Altered growth factor binding to tumor microvasculature in Ndst1^f/fTekCre⁺ mice. (a) Binding of biotinylated FGF-2 to histologic sections of LLC tumors. Solid arrowheads in wild-type sections (top) indicate strong binding in perivascular locations (surrounding birefringent red blood cells within vessels) compared with sections from mutant mice (bottom, open arrowheads). (b) Binding of GV39M to VEGF–VEGFR2 complexes and laminin mAb to vessels in tumor sections. In wild-type mice (top), GV39M (red fluorescence) colocalized with vessel-associated laminin (green), as demonstrated in merged images (yellow). Sections from mutant mice (bottom) did not show vascular colocalization of complexes with laminin. (c) Tumor sections from wild-type mice costained with CD31 mAb and GV39M (red) showed that the VEGF–VEGFR complexes were located ablumenal to CD31 staining (green). (d) Tumor sections from wild-type and mutant mice were stained for smooth muscle actin (brown) to assess the degree of vascular investment by pericytes.

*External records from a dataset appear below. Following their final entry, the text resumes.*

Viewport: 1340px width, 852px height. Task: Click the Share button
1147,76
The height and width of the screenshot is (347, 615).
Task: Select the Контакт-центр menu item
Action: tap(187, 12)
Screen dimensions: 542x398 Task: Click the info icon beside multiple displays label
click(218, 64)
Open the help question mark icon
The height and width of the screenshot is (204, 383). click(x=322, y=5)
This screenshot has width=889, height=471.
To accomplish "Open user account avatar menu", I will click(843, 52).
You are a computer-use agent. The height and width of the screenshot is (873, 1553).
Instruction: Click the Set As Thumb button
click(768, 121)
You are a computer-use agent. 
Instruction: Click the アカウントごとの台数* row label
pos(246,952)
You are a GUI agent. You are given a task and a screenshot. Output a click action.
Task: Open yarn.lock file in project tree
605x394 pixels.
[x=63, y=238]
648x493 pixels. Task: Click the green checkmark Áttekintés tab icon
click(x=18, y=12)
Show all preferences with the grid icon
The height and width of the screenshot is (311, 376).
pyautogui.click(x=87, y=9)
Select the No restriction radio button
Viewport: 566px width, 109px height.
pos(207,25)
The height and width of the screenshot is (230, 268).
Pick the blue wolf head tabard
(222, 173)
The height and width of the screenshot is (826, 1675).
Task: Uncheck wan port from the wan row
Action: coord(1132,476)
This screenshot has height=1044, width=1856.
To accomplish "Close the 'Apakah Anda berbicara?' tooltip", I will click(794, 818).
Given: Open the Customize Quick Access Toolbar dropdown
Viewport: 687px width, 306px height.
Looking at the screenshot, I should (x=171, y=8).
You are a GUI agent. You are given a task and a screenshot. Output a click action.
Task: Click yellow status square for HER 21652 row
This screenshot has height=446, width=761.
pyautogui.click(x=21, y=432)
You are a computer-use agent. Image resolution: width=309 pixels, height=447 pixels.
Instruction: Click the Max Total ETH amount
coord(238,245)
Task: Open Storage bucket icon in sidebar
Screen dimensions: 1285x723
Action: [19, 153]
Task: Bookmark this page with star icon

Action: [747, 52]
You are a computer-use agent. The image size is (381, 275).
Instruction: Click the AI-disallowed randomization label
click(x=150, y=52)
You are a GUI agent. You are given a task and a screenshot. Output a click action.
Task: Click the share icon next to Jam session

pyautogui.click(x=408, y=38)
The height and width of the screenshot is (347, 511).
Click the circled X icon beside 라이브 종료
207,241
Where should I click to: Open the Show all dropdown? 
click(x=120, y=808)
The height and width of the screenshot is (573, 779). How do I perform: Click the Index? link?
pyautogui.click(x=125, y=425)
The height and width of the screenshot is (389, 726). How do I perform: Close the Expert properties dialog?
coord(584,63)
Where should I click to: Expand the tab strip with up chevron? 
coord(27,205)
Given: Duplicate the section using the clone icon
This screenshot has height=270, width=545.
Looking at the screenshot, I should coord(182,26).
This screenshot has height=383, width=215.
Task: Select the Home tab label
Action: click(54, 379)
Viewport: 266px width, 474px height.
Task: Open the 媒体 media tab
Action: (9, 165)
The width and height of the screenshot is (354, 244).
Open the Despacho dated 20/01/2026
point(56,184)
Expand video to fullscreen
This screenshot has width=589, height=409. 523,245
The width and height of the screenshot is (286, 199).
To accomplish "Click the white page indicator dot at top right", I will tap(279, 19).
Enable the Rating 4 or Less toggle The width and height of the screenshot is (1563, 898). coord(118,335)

Mean density of stained processes among tumors in wild-type versus mutant backgrounds was comparable (n = 5 mice per group; P = 0.3). (e) Vascular endothelium-associated apoptosis in tumors was examined by labeling for CD31 (blue) and TUNEL (brown). Vasculature in tumors from mutant mice showed occasional vessel-associated apoptotic bodies (right, arrowheads), whereas any TUNEL reaction in wild-type sections was only associated tumor nuclei (left, arrowhead). (f) Growth of tumors on a VEGFR2 heterozygous background. LLC tumors were grown on the hindquarters of wild type as well as VEGFR2 ^+/− mice. Tumor volumes at 15 d are shown as scatter plots for wild type (n = 11 mice; solid circles) and VEGFR2 heterozygous mutants (n = 12 mice; open circles), with mean values indicated by horizontal bars on the graph. (g) Tumor microvasculature stained by anti-CD31 mAb (red) in VEGFR2 mutant sections was also altered (right) relative to wild type (left). Bars: (a, d, and g) 50 μm; (b) 15 μm; (c and e) 20 μm.